A/N- Tissues necessary. Written because my muse did funny things to me after the new episode tonight. Woops. Feedback would be very appreciated! But I forewarn; this is sad.


The results reach her fourteen minutes past eleven and she stands on legs that do not shake, clasps hands with anyone who meets her. A rag doll in Prada. Not like it was the first time, not by a mile and a million. People are congratulating her on an excellent campaign and everybody is so loud it's a drone, buzzing in a beehive, trying to get through the room but slowed like stuck in honey, and it's not like it was the first time at all.

Fitzgerald Thomas Grant wins his second term by five million votes, and she had no hand in tampering with the election, yet still her fingers tremble like terrible things, like she's getting ready to commit murder-

And maybe she is.

He wins, and this is the beginning of the end.

/

There is a moment where she doesn't know whether or not she can go through with it. Where she stops, just before she opens the door, stares at the wood, the little lines in the grain, and has to physically restrain herself from crying out. Clasps a palm over her mouth, does not cry.

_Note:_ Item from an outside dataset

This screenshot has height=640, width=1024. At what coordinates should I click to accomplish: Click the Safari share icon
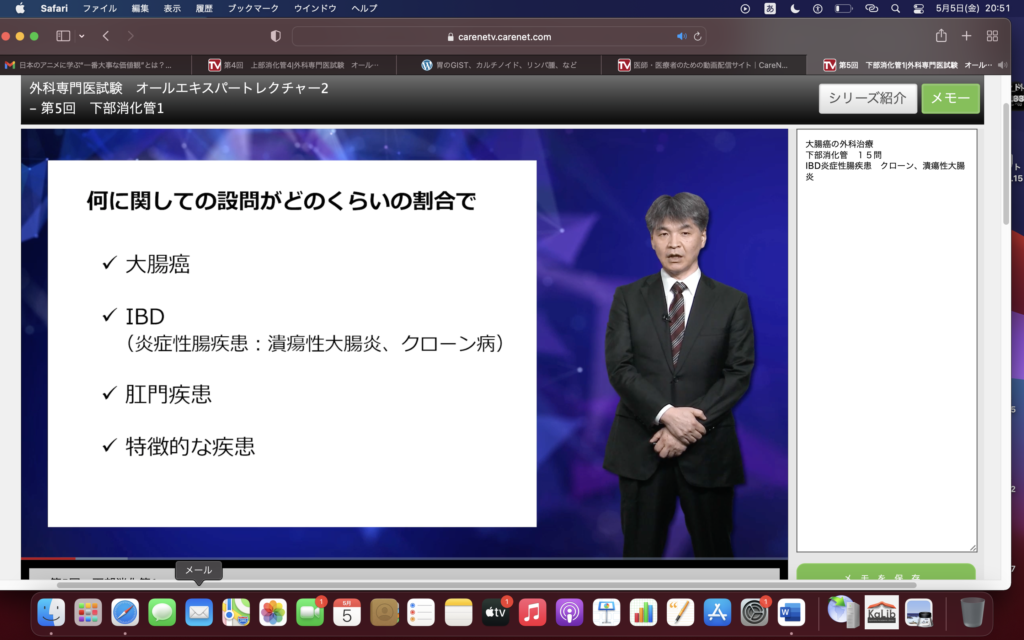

She tells herself she cannot cry because crying would be too easy.

And he, he of all people, will not believe a word of what she says if her lips tremble. Fitz knows her better. Fitz knows her best. That's what makes everything so difficult. Why, no matter how many times she walks away, she knows this is the last, because she can't keep ripping her soul in two every time the world has to right itself again, every time their fairy tale bleeds out between her gums, and she's trying not to gag on the finish line.

She's thinking how impossible love only exists in books she read in middle school, how the media would have called Juliet a starry eyed whore.

Olivia grasps the handle and pushes open. Sees him, and does not flinch.

He looks so much older than he did, the first time through. It's not the color of his hair or the definition around his brow, but the way his eyes meet her's. Like old lovers. He still looks at her like he did day one, that same passion, desire, but with time, with weathering, she can tell he's exhausted of his own fumes. Happy, but worn. A man who rules the free world. She looks at him and sees the President of the United States. Four years ago, she would have looked at him and just seen Fitz, her Fitz, with his cub like paws capable of tearing through anything.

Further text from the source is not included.